For this post, I want to comment on a WSJ article in yesterday's weekend edition on smaller-scale venture capital operators. Peter Thiel, a former CEO of PayPal, runs Founders Fund, a small VC group. For a half million dollar investment in Facebook, he earned a 50 multiple return. According to the article,
"Mr. Thiel, the former CEO of online-payment company PayPal, is making waves in Silicon Valley with an investment strategy that differs significantly from the traditional approach. His company invests only modest amounts of money, sometimes just a few hundred thousand dollars, and focuses on entrepreneurs Mr. Thiel and his partners often know personally.

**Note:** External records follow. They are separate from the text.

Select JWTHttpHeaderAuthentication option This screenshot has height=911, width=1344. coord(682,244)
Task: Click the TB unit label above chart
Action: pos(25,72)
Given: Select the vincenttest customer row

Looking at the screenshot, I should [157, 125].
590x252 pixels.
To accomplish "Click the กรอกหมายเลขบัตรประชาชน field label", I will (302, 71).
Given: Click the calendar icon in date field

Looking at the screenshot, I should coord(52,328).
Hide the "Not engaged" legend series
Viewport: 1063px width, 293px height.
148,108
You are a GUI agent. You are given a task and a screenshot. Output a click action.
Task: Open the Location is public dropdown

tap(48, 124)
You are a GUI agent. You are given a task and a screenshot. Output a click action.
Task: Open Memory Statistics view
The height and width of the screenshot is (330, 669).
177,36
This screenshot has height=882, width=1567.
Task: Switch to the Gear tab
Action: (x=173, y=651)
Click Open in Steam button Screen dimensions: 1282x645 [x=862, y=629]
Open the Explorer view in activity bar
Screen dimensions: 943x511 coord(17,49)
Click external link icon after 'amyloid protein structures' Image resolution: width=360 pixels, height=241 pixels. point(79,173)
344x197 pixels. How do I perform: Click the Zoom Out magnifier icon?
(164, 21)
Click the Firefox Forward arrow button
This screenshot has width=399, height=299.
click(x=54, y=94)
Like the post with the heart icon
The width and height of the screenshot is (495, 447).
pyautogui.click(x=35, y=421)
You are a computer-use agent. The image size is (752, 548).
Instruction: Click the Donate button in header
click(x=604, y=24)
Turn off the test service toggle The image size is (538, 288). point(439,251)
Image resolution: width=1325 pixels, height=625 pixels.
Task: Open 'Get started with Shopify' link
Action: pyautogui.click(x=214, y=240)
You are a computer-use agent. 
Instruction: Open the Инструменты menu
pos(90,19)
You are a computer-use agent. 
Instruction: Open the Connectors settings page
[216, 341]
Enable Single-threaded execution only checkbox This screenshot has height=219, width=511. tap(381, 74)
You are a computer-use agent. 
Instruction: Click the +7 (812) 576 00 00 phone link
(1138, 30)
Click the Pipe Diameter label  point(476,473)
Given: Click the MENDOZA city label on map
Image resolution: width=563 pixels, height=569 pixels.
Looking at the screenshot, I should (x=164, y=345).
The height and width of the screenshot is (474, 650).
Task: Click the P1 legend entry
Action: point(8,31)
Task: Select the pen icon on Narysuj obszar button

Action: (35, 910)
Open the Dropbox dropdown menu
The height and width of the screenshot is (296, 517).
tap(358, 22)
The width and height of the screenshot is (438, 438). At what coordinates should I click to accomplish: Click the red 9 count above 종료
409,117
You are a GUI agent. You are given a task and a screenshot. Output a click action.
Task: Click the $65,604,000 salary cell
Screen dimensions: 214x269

He also takes an uncharacteristically hands-off approach to company management.
Already, the gambit has yielded several potential winners like Facebook."
Could larger, more stolid VC outfits be seeing the end of their days?
The Journal piece further notes,
"The venture-capital world "definitely needs to be shaken up," says the 40-year-old Mr. Thiel, an avowed libertarian who helped bankroll the movie "Thank You for Smoking," a satire about improving the reputation of cigarettes.
His company also reflects how a new type of venture capitalist is emerging, as start-up costs for Internet companies decline sharply. Many start-ups now need a bankroll of no more than a few hundred thousand dollars to get rolling, compared with the millions of dollars required a few years ago."
This sort of development seems to me to demonstrate new product development and evolution in the largely-unchanged VC world of the past few decades. Someone has developed a way to make good returns on VC investments, but leave the companies in the hands, and control, of the founders. Which doubtless is very attractive to the latter, as they seek funding.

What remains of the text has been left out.